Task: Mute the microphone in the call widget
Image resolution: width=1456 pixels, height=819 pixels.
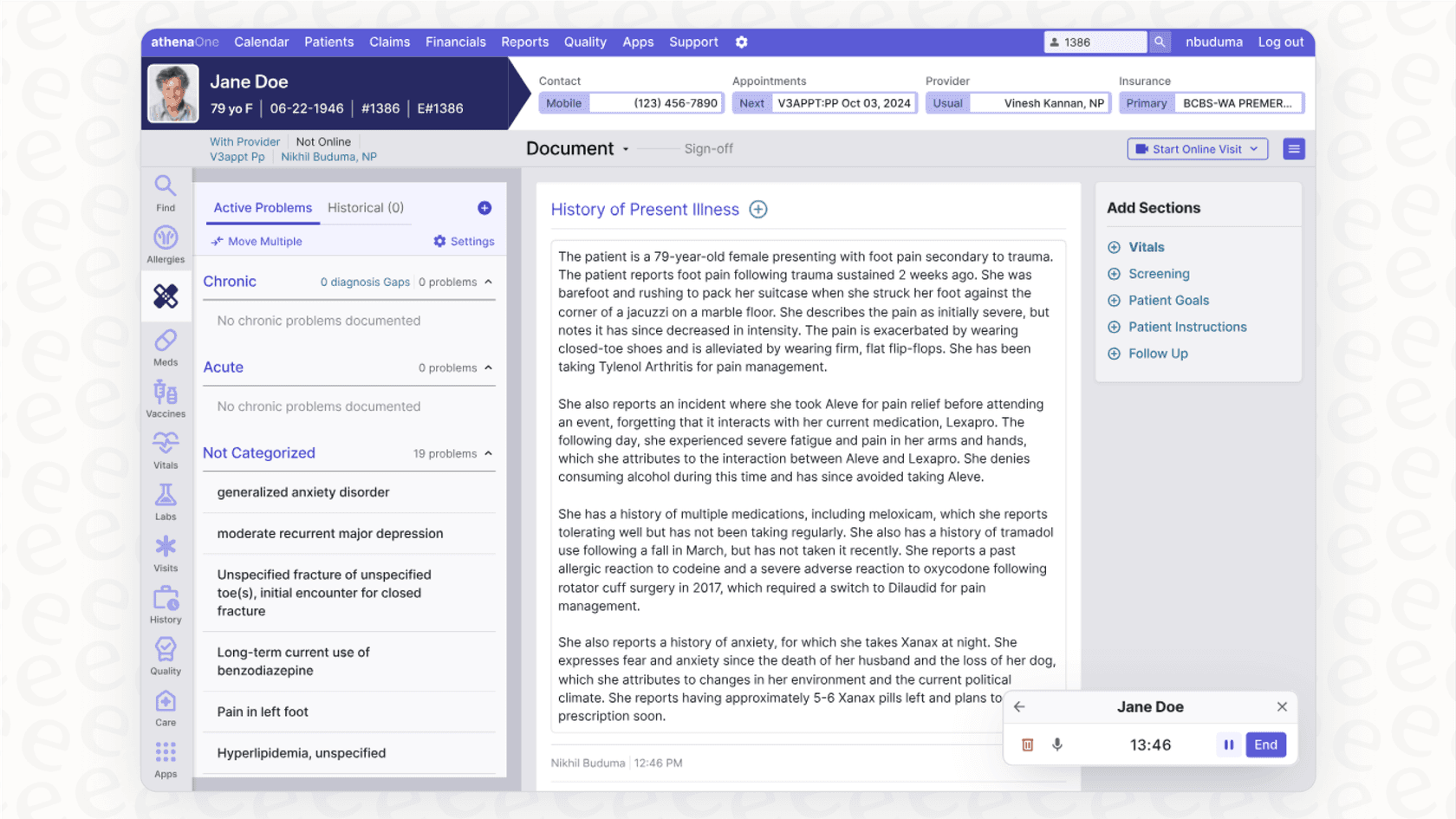Action: tap(1057, 744)
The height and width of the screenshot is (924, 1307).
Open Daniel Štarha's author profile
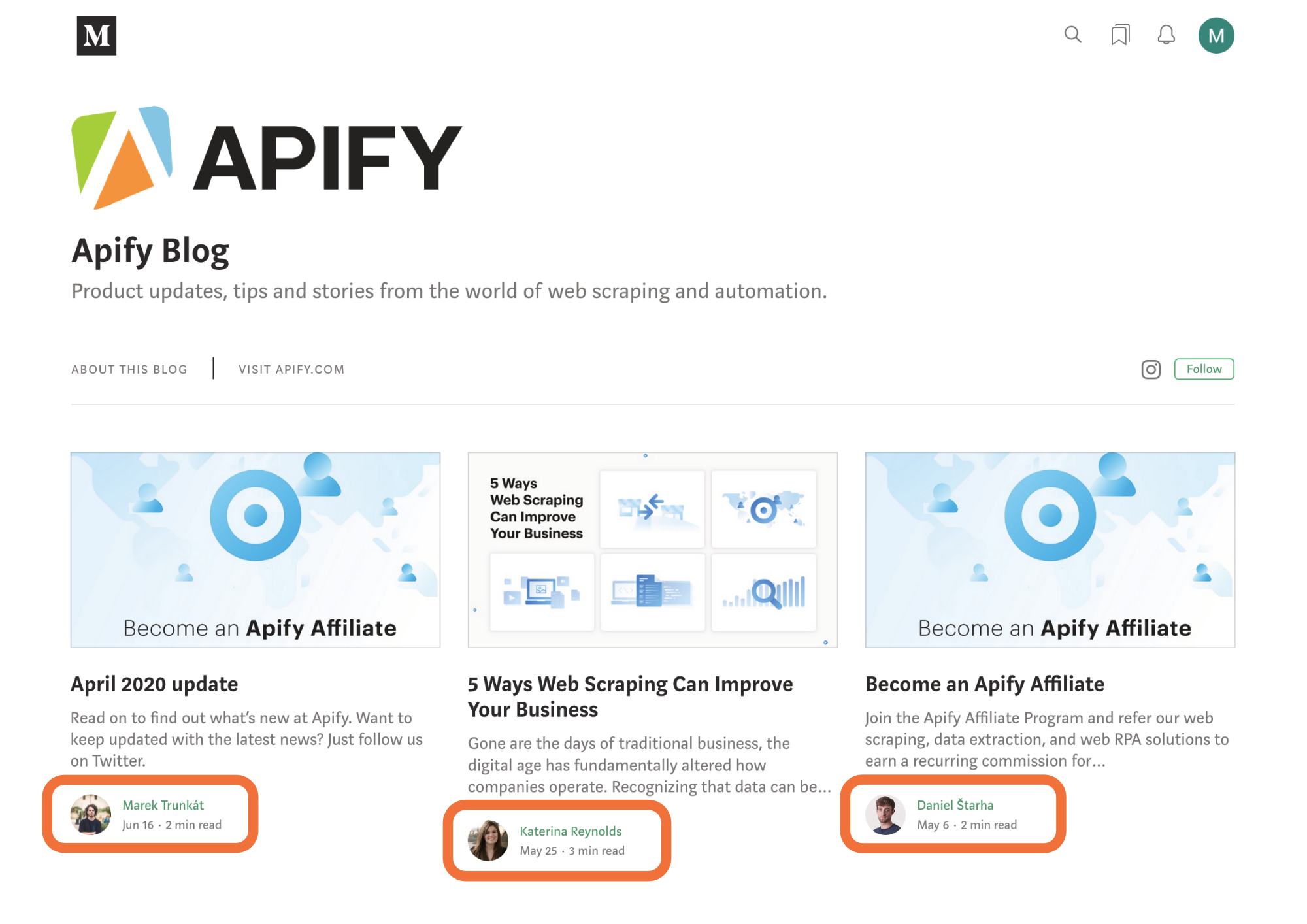pyautogui.click(x=955, y=805)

++++++++++++++++++++

Pictures are not part of the copy. Return every record exactly.

Task: Mute the microphone in the call widget
Image resolution: width=1456 pixels, height=819 pixels.
Action: tap(1057, 744)
The height and width of the screenshot is (924, 1307).
Open Daniel Štarha's author profile
pyautogui.click(x=955, y=805)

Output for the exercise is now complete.